Examination will disclose that C.C. Law 10 possesses a dual aspect. In its first aspect and on its face it purports to be a statute defining crimes and providing for the punishment of persons who violate its provisions. It is the legislative product of the only body in existence having and exercising general lawmaking power throughout the Reich. The first International Military Tribunal in the case against Goering, et al., recognized similar provisions of the IMT Charter as binding legislative enactments. We quote;
"The making of the Charter was the exercise of the sovereign legislative power by the countries to which the German Reich unconditionally surrendered; and. the undoubted right of these countries to legislate for the occupied territories has been recognized by the civilized world. * * * These provisions are binding upon the Tribunal as the law to be applied to the case." (Trial of the major war criminals (Official Text - Nurnberg, 1947), Volume 1, pages 218 and 174).
Since the Charter and C.C. Law 10 are the product of legislative action by an international authority, it follows of necessity that there is no national constitution of any one State which could be invoked to invalidate the substantive provisions of such international legislation. It can scarcely be armed that a court which owes its existence and jurisdiction solely to the provisions of a given statute could assume to exercise that jurisdiction and then, in the exercise thereof, declare invalid the act to which it owes its existence. Except as an aid to construction, we cannot and need not go behind the statute. This was discussed authoritatively by the first International Military Tribunal in connection with the contention of defendants that the Charter was invalid because it partook of the nature of ex-post facto legislation. That Tribunal said, "The Charter makes the planning or waging of a war of aggression or a war in violation of international treaties a crime; and it is, therefore, not strictly necessary to consider whether and to what extent aggressive war was a crime before the execution of the London Agreement."
(Trial of major war criminals, Volume 1, page 219).
As recently said by an American authority?

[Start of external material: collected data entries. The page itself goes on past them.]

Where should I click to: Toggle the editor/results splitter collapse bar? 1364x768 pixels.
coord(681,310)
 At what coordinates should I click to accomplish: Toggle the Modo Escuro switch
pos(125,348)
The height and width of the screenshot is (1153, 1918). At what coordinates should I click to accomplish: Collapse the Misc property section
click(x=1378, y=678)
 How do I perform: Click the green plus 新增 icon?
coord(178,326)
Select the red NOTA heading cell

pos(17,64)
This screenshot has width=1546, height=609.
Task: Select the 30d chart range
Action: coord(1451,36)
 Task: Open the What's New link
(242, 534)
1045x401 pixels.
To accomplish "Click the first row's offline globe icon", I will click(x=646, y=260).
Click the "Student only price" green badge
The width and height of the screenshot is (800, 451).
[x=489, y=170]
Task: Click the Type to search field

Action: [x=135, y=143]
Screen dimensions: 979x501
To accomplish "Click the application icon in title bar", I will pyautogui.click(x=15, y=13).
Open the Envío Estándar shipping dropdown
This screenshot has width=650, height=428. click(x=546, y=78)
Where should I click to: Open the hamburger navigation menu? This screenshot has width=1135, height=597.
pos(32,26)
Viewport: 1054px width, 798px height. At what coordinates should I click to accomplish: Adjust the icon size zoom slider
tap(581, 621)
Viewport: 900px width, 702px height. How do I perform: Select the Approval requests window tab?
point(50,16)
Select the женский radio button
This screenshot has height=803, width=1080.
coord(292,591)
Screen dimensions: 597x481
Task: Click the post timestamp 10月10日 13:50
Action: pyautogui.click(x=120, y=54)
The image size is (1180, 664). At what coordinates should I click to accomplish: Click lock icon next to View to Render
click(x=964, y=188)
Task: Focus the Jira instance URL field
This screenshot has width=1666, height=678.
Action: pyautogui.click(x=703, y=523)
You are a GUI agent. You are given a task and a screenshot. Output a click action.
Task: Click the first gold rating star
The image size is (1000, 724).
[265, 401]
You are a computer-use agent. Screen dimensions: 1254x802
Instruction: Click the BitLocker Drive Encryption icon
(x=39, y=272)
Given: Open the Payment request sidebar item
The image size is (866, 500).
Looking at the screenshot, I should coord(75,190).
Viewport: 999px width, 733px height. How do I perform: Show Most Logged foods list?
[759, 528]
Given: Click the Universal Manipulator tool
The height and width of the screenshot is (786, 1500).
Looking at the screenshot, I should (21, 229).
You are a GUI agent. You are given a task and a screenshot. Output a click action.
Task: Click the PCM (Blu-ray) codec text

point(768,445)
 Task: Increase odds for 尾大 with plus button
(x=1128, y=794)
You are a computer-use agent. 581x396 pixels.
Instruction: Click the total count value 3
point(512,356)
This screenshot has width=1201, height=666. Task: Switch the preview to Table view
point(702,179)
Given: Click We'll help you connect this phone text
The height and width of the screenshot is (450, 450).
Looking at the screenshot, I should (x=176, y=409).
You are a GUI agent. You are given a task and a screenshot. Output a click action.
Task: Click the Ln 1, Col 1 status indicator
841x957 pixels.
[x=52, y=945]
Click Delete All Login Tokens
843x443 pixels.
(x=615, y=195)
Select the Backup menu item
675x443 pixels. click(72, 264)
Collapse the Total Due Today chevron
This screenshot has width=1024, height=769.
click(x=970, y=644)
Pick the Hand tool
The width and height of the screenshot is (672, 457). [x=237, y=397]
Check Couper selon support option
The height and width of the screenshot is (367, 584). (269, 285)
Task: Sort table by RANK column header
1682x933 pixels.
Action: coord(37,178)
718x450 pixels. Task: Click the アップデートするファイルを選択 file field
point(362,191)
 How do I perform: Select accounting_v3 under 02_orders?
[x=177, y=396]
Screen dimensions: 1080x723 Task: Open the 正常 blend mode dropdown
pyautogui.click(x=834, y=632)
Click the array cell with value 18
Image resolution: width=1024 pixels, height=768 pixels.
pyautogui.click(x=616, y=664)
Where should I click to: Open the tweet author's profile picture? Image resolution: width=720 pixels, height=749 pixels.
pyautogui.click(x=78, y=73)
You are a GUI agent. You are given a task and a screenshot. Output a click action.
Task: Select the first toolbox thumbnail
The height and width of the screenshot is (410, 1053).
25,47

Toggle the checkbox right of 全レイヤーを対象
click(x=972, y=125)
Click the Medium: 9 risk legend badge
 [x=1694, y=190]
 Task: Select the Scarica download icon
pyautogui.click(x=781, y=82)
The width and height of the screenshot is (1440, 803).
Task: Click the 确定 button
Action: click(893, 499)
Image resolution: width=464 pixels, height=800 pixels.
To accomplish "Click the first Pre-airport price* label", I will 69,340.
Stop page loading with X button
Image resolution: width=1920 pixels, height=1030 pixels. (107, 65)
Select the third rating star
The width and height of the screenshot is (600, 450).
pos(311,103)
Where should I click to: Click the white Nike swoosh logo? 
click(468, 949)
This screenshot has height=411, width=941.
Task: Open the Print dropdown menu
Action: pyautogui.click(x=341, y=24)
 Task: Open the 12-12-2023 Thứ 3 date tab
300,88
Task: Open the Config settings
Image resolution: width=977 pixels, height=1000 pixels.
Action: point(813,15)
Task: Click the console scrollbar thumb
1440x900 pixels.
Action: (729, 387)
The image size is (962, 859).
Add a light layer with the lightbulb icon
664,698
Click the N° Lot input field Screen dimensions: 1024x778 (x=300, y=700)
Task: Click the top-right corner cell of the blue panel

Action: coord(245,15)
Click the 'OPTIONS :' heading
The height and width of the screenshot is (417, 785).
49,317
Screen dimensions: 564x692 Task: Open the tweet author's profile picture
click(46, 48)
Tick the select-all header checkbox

"The Charter was, of course, binding upon the Tribunal in the same way that a constitutional statute would bind a domestic court." (Issues of the Nurnberg Trials, by Herbert Wechsler, Political Science Quarterly, March 1947, page 14).
In its aspect as a statute defining crime and providing punishment the limited purpose of C.C. Law 10 is clearly set forth. It is an exercise of supreme legislative power in and for Germany. It does not purport to establish by legislative act any new crimes of international applicability. The London Agreement refers to the trial of "those German officers and men and members of the Nazi Party who have been responsible for * * * atrocities." C.C. Law 10 recites that it was enacted to establish a "uniform legal basis in Germany" for the prosecution of war criminals.
Military Government Ordinance No. 7 was enacted pursuant to the powers of the Military Government for the United States Zone of Occupation "within Germany".
We concur in the view expressed by the first International Military Tribunal as quoted above, but we observe that the decision was supported on two grounds. The Tribunal in that case did not stop with the declaration that it was bound by the Charter as an exercise of sovereign legislative power. The opinion went on to show that the Charter was also "an expression of international law at the time of its creation". All of the war crimes and many, if not all, of the crimes against humanity as charged in the indictment in the case at bar were, as we shall show, violative of pre-existing principles of international law. To the extent to which this is true, C.C. Law 10 may be deemed to be a codification rather than original substantive legislation.
Insofar as C.C. Law 10 may be thought to be beyond, established principles of international law, its authority, of course, rests upon the exercise of the "sovereign legislative power" of the countries to which the German Reich unconditionally surrendered.
We have discussed C.C. Law 10 in its first aspect as substantive legislation. We now consider its other aspect. Entirely aside from its character as substantive legislation, C.C. Law 10, together with Ordinance No. 7, provides procedural means previously lacking for the enforcement within Germany of certain rules of international law which exist throughout the civilized world independently of any new substantive legislation. (Ex Parte Quirin, 317 U.S. 1; 87 L. ed. 3; 63 S. Ct. 2). International law is not the product of statute. Its content is not static. The absence from the world of any governmental body authorized to enact substantive rules of international law has nor prevented the progressive development of that law. After the manner of the English common law it has grown to meet the exigencies of changing conditions.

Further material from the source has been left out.